Dataset entries below:
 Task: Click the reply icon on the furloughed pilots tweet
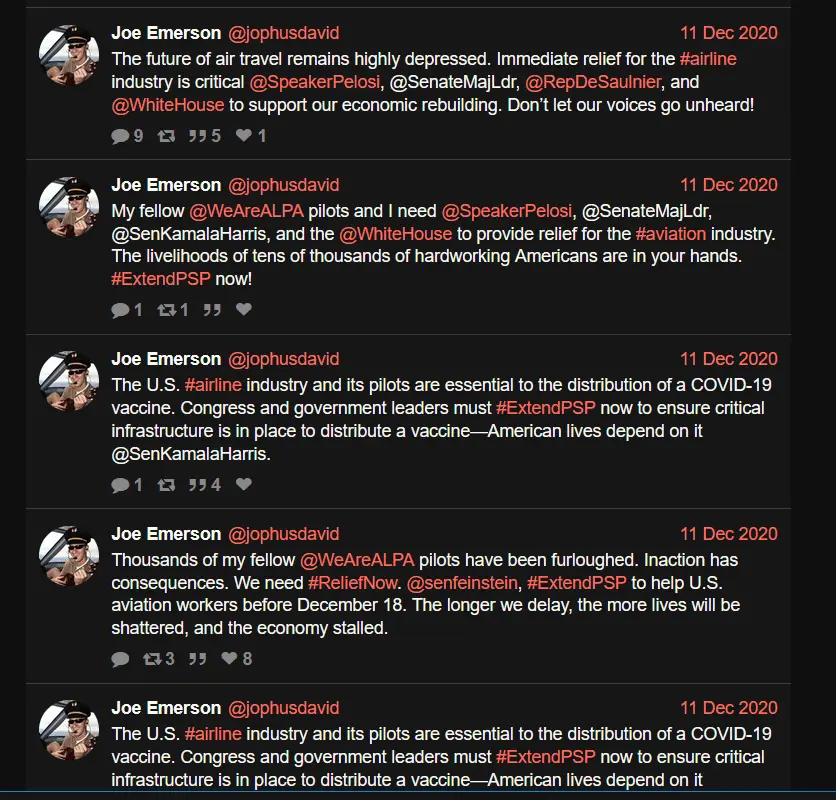[x=120, y=659]
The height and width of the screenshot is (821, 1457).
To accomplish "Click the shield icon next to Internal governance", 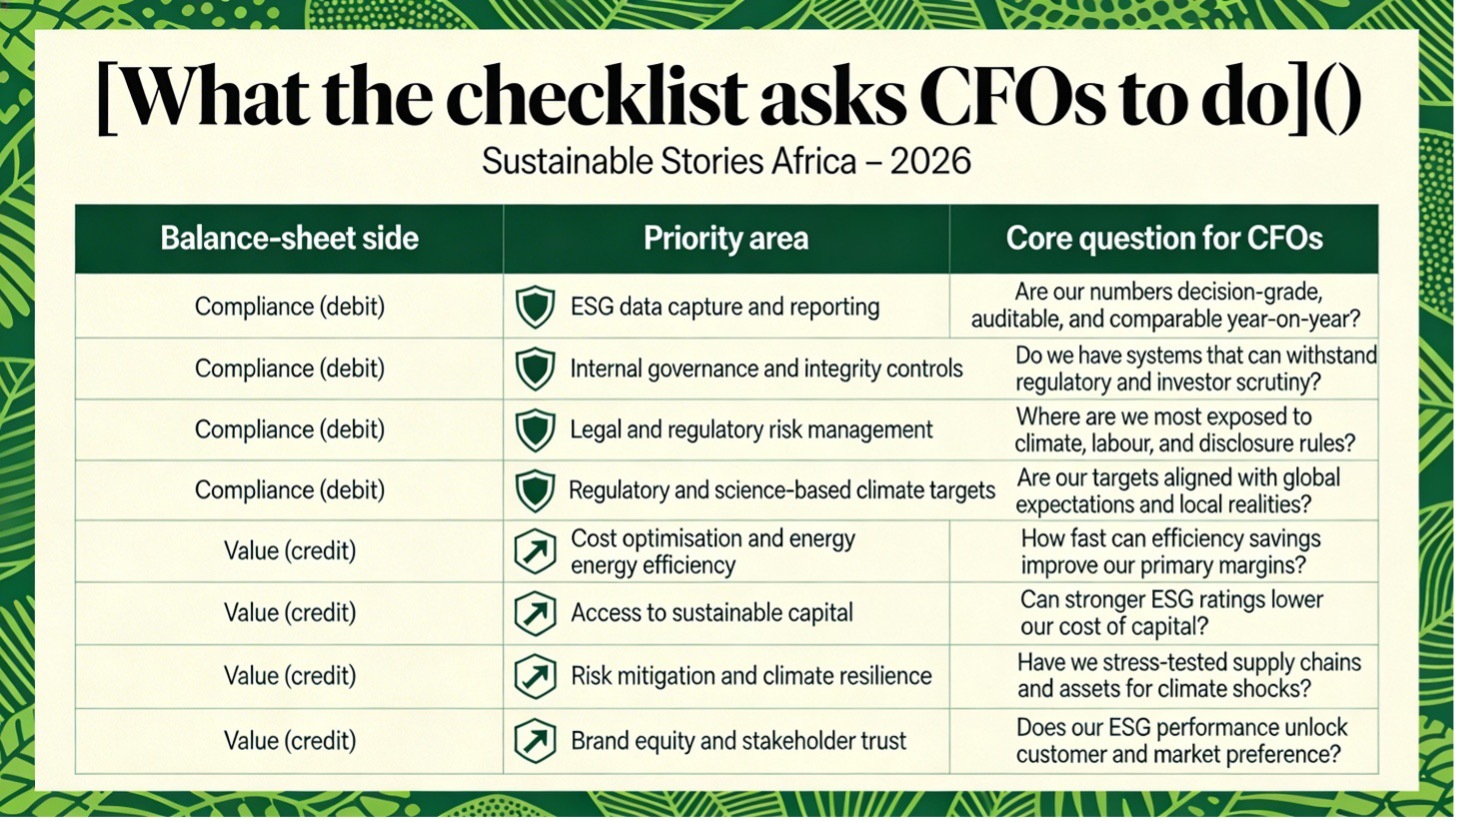I will tap(535, 369).
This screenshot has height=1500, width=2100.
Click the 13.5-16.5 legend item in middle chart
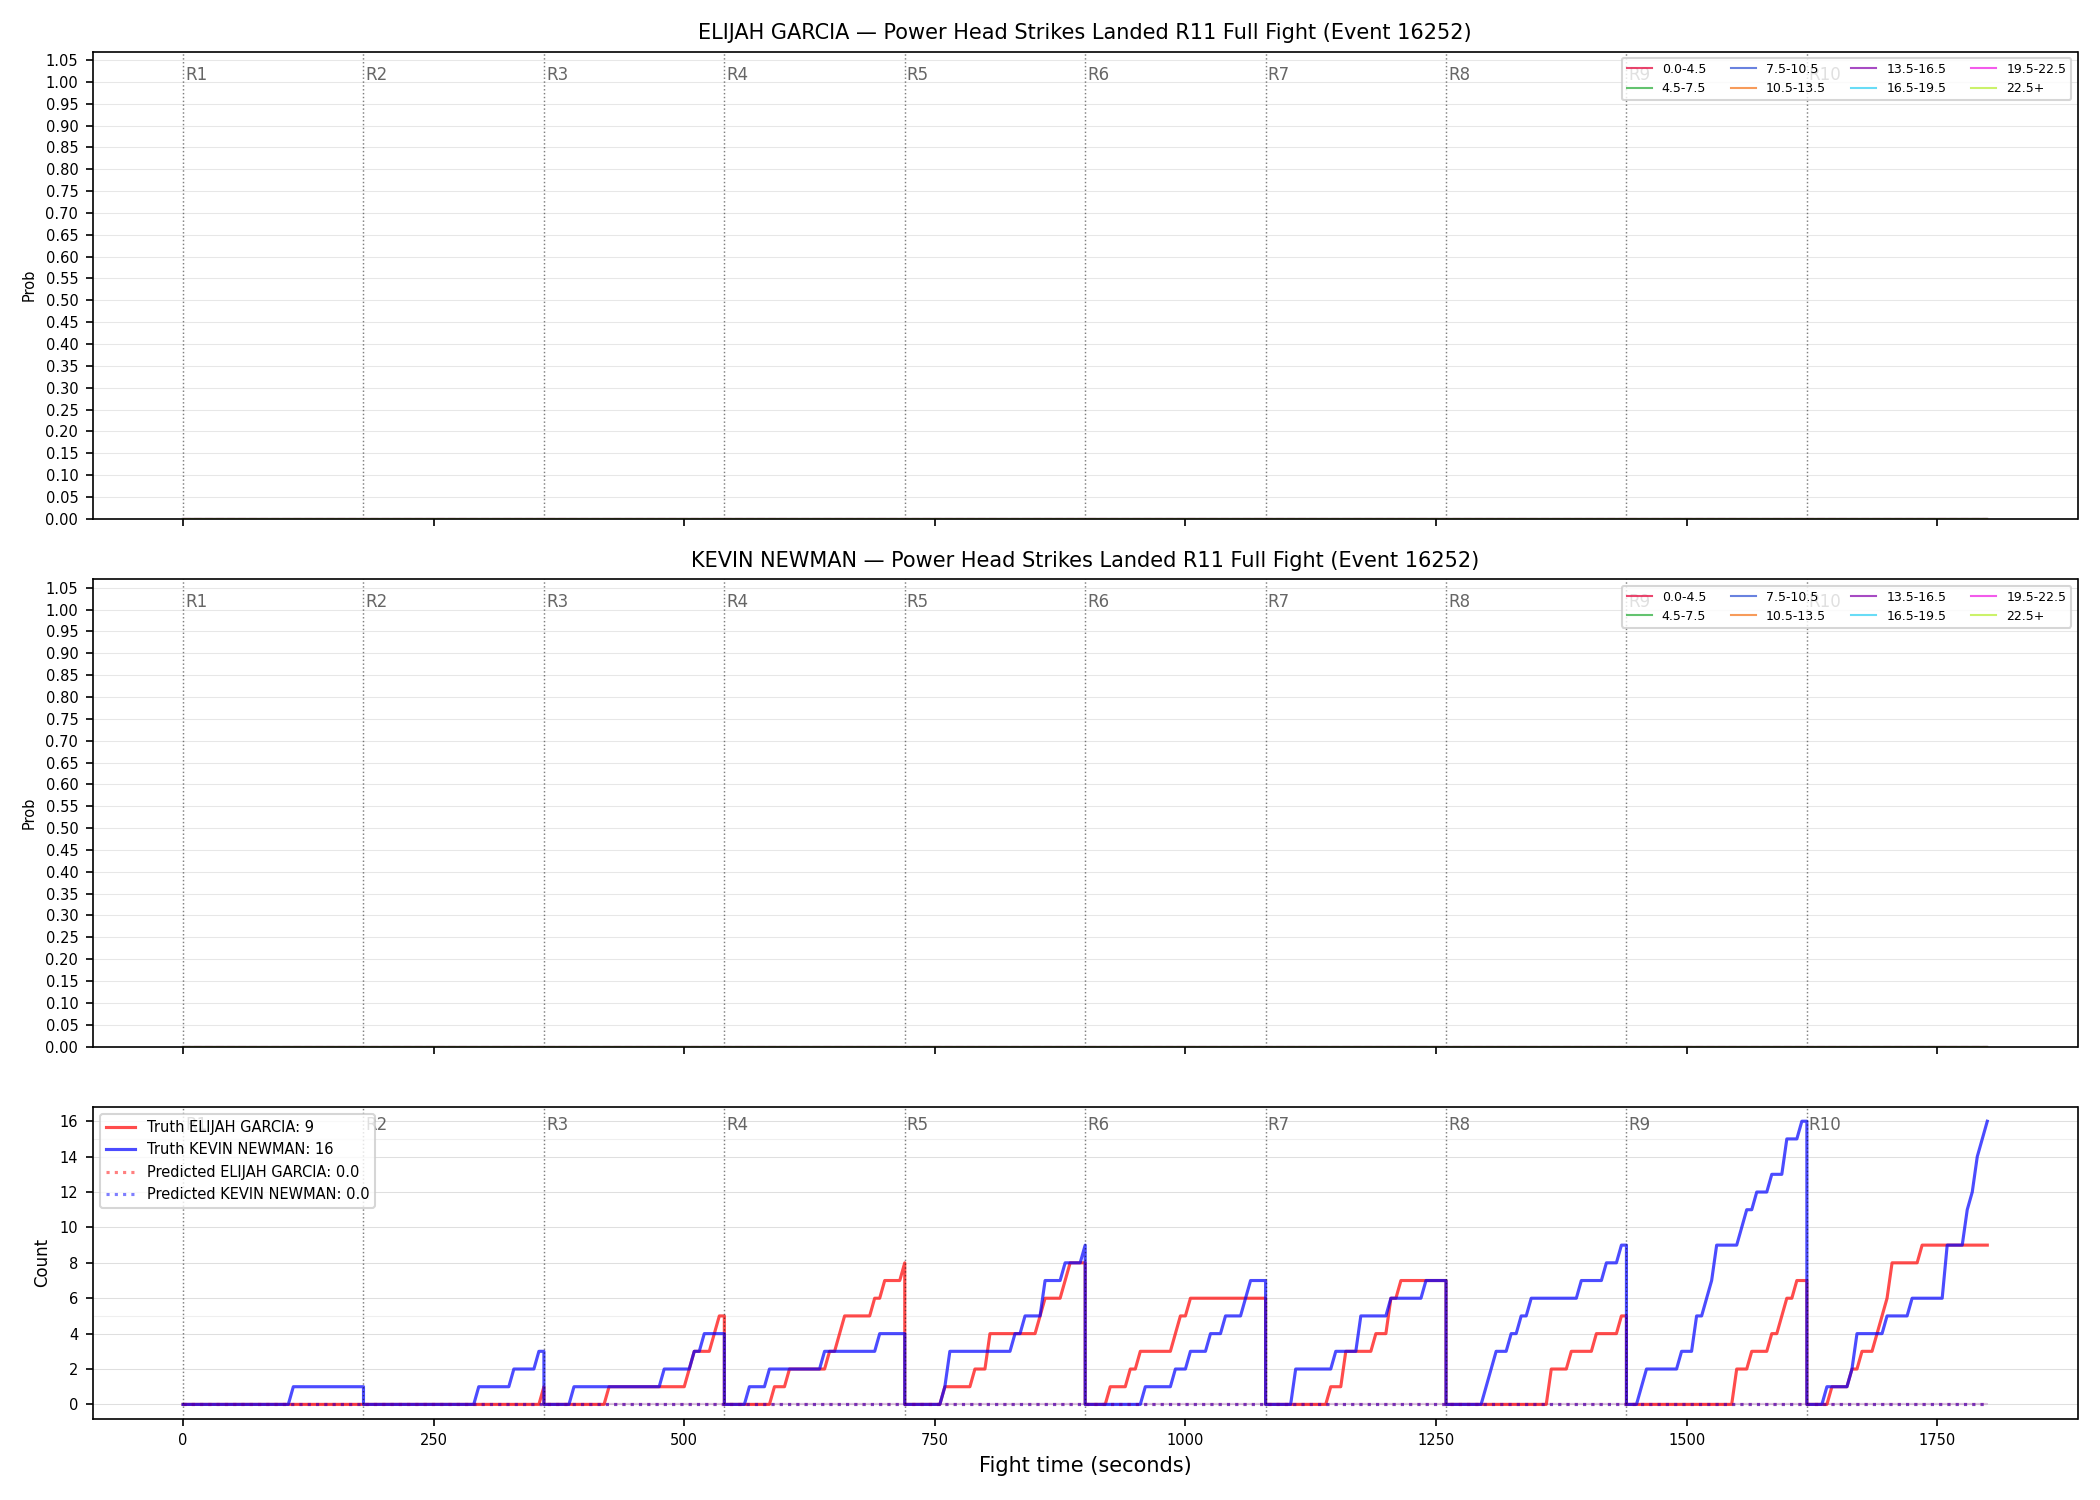[1898, 597]
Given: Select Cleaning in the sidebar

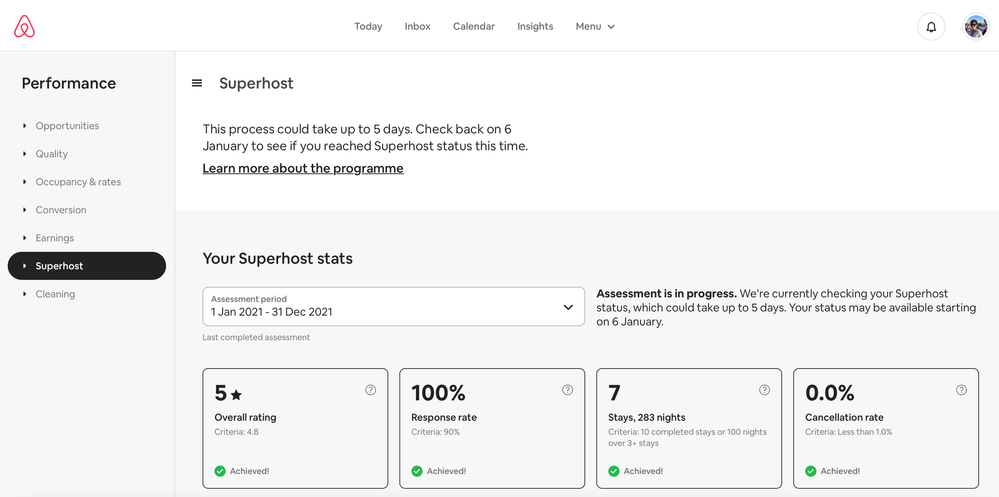Looking at the screenshot, I should coord(55,294).
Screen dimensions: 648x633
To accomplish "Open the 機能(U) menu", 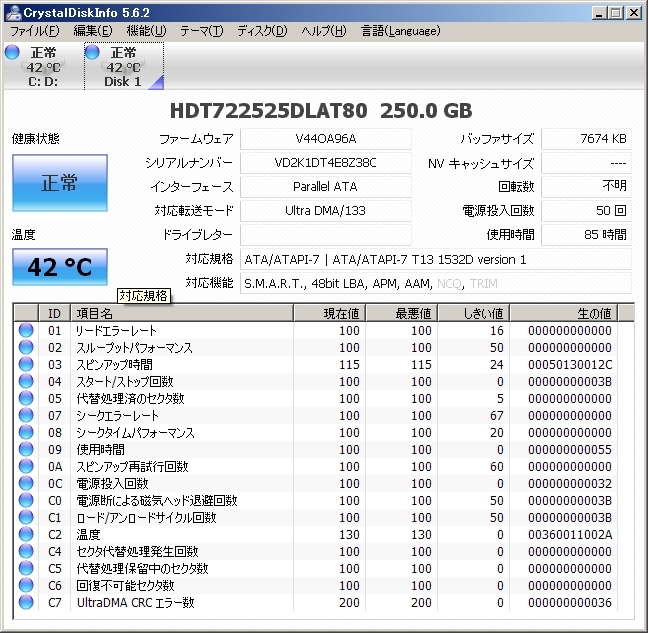I will [146, 31].
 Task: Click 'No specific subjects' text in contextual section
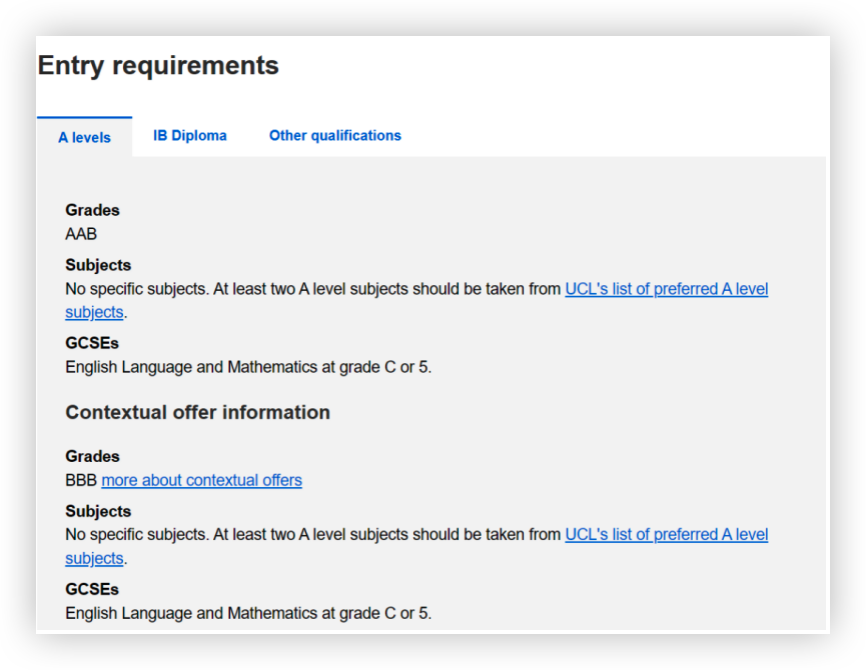pyautogui.click(x=137, y=535)
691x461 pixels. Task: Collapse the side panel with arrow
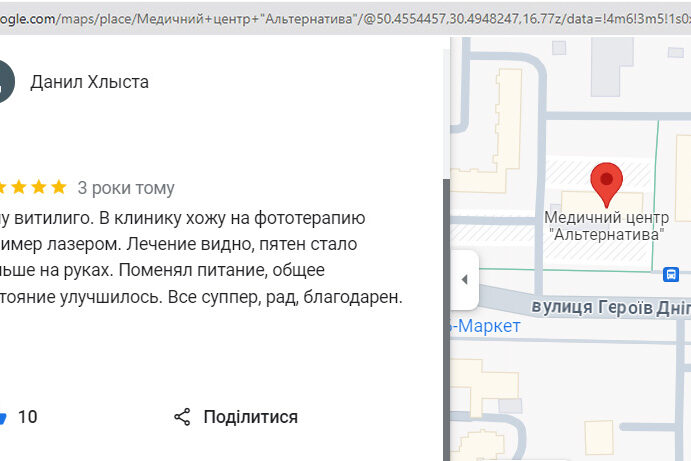464,279
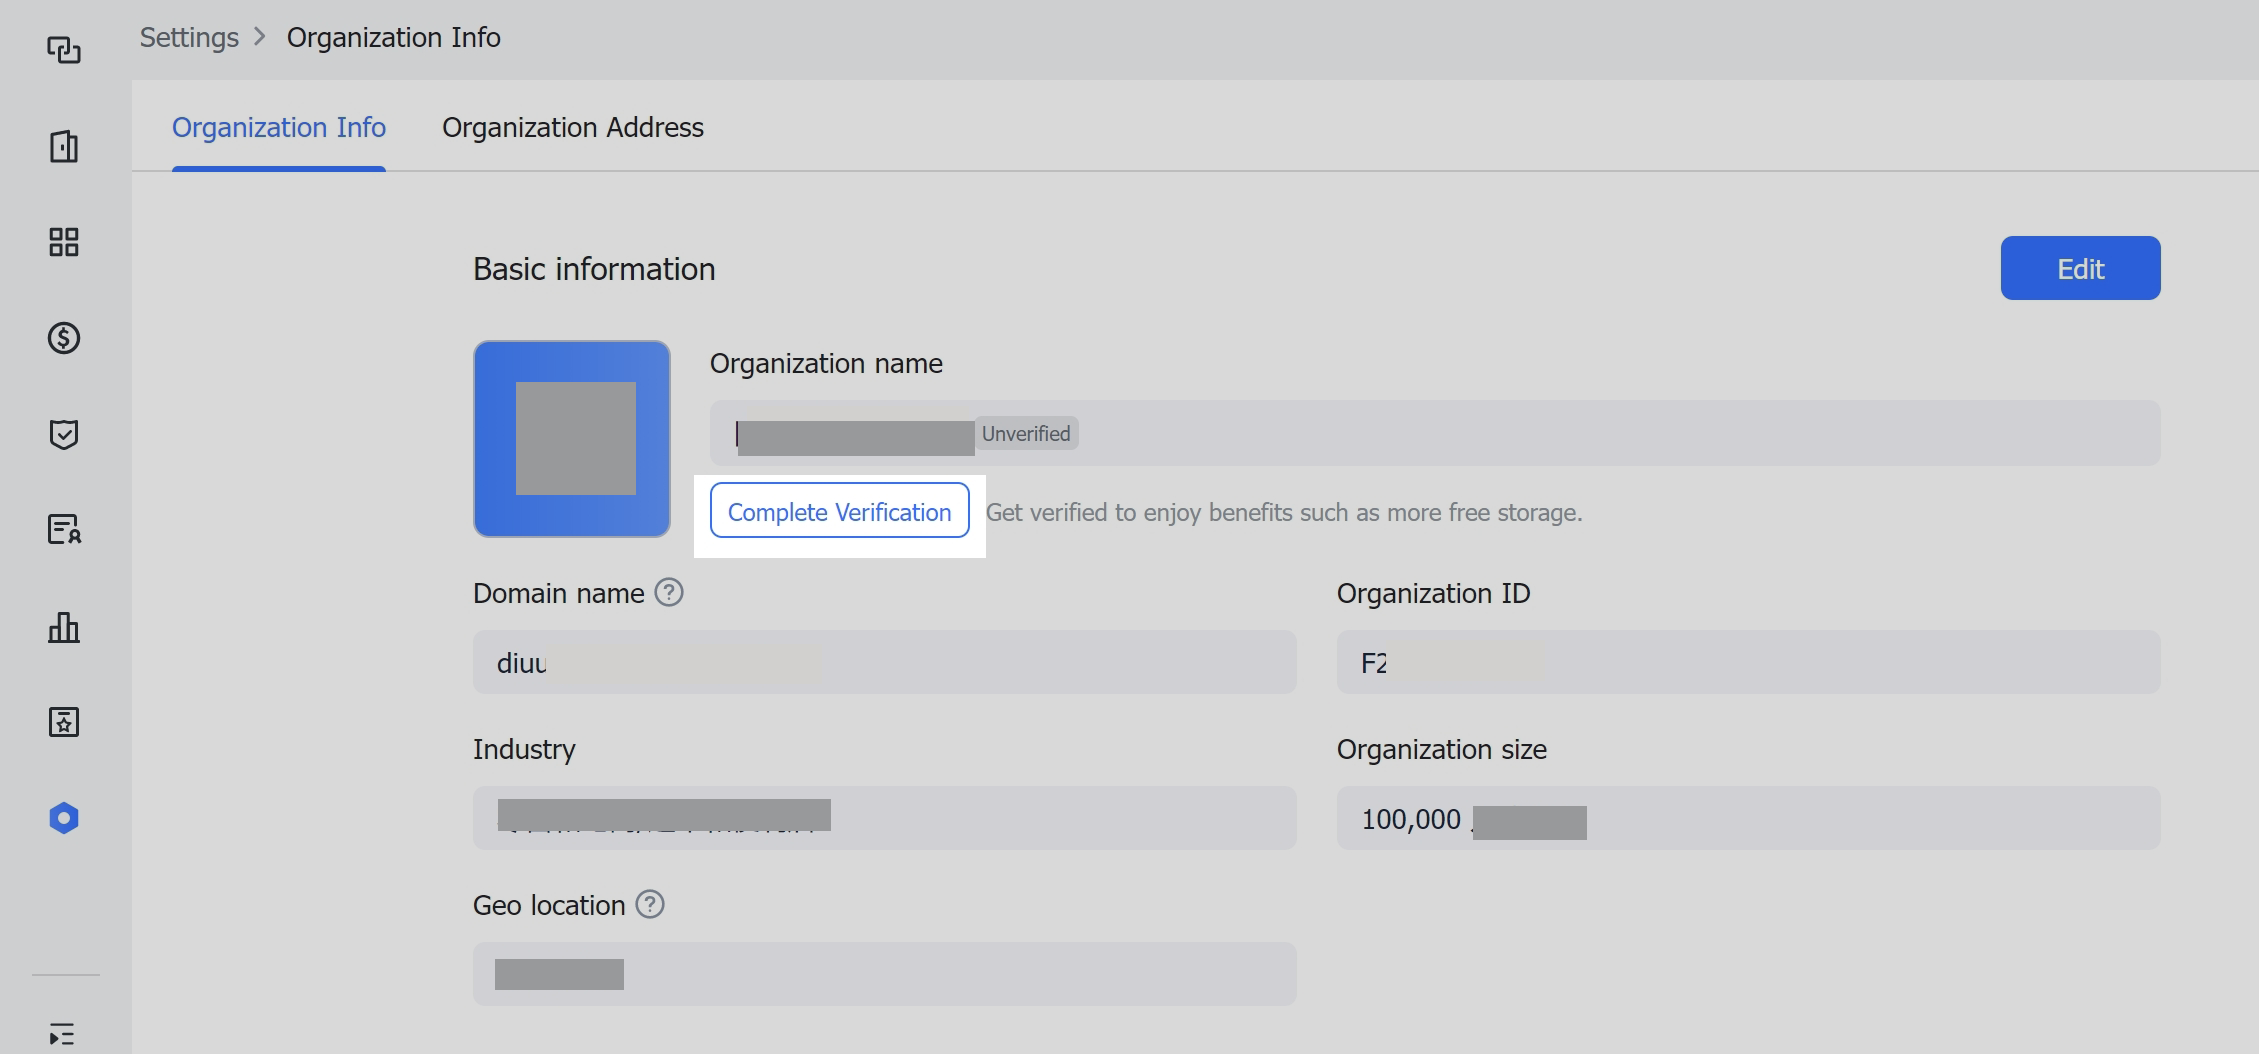Click the help icon beside Domain name
This screenshot has height=1054, width=2259.
coord(669,593)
End of Dataset entries.
◆ **Your instructions**:
Your answer should be the lines from the line containing "691x461 pixels. Task: Collapse" through the end of the listing above, output exactly and alone, without the pictures.

◆ **Task result**:
691x461 pixels. Task: Collapse the side panel with arrow
464,279
Click the help icon beside Domain name
This screenshot has height=1054, width=2259.
coord(669,593)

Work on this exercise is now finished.